══ Dataset excerpts

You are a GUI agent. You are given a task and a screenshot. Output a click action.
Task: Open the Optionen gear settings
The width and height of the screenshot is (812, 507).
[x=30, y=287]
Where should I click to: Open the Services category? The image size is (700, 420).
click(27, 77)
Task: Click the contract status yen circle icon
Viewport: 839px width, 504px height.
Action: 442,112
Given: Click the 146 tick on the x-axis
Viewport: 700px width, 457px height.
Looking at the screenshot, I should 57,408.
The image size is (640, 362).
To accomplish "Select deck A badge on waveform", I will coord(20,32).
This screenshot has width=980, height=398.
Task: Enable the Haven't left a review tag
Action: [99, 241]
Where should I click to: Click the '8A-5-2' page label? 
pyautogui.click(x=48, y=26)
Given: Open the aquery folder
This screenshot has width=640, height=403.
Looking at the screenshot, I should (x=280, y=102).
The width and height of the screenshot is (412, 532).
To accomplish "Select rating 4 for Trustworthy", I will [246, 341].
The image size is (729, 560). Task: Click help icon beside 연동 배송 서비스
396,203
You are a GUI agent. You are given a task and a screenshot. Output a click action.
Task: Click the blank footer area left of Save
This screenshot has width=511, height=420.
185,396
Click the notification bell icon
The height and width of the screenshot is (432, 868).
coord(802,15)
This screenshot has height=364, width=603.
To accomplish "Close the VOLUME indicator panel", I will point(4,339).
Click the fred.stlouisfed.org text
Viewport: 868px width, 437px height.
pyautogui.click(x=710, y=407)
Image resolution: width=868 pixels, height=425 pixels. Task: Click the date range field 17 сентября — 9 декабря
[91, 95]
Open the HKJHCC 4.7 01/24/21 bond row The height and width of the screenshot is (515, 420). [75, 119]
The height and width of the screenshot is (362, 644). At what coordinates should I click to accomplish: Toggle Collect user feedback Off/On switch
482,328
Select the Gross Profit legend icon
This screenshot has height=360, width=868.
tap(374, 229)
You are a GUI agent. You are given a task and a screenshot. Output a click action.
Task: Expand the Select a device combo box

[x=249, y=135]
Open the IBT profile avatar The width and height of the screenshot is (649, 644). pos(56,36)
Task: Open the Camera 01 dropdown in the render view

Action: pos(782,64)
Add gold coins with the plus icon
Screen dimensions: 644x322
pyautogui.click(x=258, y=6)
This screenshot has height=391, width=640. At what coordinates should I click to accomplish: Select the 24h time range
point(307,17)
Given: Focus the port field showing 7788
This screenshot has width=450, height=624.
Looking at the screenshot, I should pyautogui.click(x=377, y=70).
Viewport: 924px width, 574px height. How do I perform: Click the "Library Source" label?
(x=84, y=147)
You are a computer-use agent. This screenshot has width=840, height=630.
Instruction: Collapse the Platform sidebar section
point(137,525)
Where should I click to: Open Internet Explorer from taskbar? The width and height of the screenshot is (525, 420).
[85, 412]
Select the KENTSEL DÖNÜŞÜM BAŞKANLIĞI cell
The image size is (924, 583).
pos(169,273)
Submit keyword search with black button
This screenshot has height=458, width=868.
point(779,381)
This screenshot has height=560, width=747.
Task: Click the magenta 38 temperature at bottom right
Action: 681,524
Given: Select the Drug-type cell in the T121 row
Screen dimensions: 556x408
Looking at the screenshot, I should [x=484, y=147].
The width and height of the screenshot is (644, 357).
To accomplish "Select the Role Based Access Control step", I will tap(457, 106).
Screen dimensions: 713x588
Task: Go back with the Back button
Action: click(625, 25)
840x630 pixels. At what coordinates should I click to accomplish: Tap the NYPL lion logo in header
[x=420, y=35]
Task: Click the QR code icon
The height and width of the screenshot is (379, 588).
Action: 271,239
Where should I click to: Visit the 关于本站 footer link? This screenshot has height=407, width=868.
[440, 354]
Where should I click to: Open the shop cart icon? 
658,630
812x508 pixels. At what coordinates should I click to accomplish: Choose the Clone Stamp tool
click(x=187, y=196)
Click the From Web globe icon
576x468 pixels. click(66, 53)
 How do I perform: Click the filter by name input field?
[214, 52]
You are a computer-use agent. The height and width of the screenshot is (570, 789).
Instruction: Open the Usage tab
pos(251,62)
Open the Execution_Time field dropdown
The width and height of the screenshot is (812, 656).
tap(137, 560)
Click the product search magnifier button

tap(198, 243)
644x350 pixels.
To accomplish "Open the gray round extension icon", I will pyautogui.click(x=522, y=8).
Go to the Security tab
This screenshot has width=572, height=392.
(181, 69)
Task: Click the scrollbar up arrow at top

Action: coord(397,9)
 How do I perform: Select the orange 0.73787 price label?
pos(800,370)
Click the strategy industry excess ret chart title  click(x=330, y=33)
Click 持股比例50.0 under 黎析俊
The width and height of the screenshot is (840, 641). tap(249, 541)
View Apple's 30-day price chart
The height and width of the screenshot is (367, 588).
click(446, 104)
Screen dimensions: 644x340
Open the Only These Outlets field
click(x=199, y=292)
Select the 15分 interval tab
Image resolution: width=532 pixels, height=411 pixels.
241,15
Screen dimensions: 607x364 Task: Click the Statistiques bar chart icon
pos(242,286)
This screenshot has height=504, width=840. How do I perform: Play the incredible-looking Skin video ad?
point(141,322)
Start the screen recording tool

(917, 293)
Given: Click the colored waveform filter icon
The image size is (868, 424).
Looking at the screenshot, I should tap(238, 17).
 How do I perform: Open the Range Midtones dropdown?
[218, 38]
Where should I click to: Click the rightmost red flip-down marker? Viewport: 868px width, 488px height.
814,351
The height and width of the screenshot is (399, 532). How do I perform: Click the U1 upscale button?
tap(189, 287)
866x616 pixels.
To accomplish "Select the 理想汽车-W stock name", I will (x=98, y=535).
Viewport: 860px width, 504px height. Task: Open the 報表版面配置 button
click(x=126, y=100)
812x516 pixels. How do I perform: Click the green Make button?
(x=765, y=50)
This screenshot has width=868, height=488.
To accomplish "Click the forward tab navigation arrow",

════

## Directions
Count the lines of the material above that contain the string "filter", treating uppercase and lowercase as different. Give only the number.

## Exercise output
2